Age group (years) | n | Motor recovery | LEMOCOT scores |
---|---|---|---|
40 – 49 | 12 8 | mild severe | 22.5 (8.3-33.3) 3.9 (0-21.0) |
50 – 59 | 15 13 | mild severe | 25.5 (10.0-43.0) 9.1 (0-18.7) |
60 – 69 | 18 12 | mild severe | 20.4 (6.0-34.0) 4.3 (0-13.3) |
70 – 79 | 14 10 | mild severe | 23.5 (11.7-46.0) 5.4 (0-18.0) |
Total | 59 43 | mild severe | 23.0 (6.0-46.0) 5.7 (0-21.0) |
Table 2: Mean scores and range (min-max) of the lower extremity motor coordination test of the paretic lower limb of stroke survivors, based upon their ages and levels of motor recovery.
This study aimed to describe the motor coordination (MC) of the paretic lower limb of stroke survivors, based upon their levels of motor impairments and ages and to compare their LEMOCOT scores with those predicted for healthy subjects of similar ages and genders.

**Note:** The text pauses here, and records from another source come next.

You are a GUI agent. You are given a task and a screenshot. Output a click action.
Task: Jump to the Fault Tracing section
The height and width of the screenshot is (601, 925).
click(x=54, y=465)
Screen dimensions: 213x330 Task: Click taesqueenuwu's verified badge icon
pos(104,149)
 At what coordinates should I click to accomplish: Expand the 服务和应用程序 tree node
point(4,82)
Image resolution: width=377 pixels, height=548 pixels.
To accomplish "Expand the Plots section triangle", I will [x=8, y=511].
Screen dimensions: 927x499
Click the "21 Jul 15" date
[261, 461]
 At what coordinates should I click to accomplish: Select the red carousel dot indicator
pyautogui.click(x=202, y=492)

The mean LEMOCOT scores of the subjects with severe motor impairments were considerably lower than those with mild impairments. Furthermore, the subjects with mild impairments reached 75% of the predicted values for healthy subjects, whereas those with severe impairments reached only 20% of the expected values. Although Menezes et al. [7] reported that the mean scores of the paretic lower limb were approximately half of those predicted for the non-dominant limb of healthy individuals, when the sample was stratified according the levels of motor recovery, i.e. severity of motor impairments, these percentage values changed. In the present study, the stroke subjects with mild impairments achieved more than 50% of the predicted scores for the healthy subjects, while the stroke subjects with severe impairments achieved less than 50%. These findings corroborated those of Menezes et al. [12], who found that levels of motor recovery was the main predictor and explained 46% of the variance in the LEMOCOT scores. Thus, variables assessed by the FM lower limb motor section scores, such as motor synergy and range of motion, are important to execute the LEMOCOT. Furthermore, other studies also found that the motor recovery was significantly associated with other impairments after stroke [18,19].

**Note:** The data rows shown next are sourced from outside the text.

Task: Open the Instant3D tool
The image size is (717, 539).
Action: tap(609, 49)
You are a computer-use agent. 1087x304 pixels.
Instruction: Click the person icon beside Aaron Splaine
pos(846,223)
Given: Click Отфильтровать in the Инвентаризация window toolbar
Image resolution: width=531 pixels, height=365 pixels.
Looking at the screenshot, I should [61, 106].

Although age also was shown to be a predictor of the LEMOCOT scores [12], in the present study, younger subjects did not reach higher LEMOCOT scores. These results can be explained maybe because age explained only 3% of the variance in the LEMOCOT scores [12]. Other studies also reported that the age does not affect the performance of stroke survivors [20,21].
Although the sample was broad and drawn from various settings, it was not randomly selected and may not, therefore, be fully representative of the stroke population. Furthermore, the subjects’ ages in the present study, ranged from 40 to 79 years. Although the incidence of stroke in subjects under 40 years is increasing over the last years [22], there were only six individuals under 40 years of age, number not sufficient to be included in the analyses. Finally, the external validity of the present results obtained here should be further confirmed and investigated in other populations. For instance, the subjects of the present study were in the subacutet chronic phase of stroke and had enough time to recover. However, subjects at acute stages of recovery could demonstrate different results.
The findings suggested that the subjects with mild motor impairments had better MC of the paretic lower limb, than those with severe impairments, regardless of their ages. Furthermore, the subjects with mild motor impairments reached 75%, whereas those with severe impairments reached only 20% of the predicted scores for healthy subjects.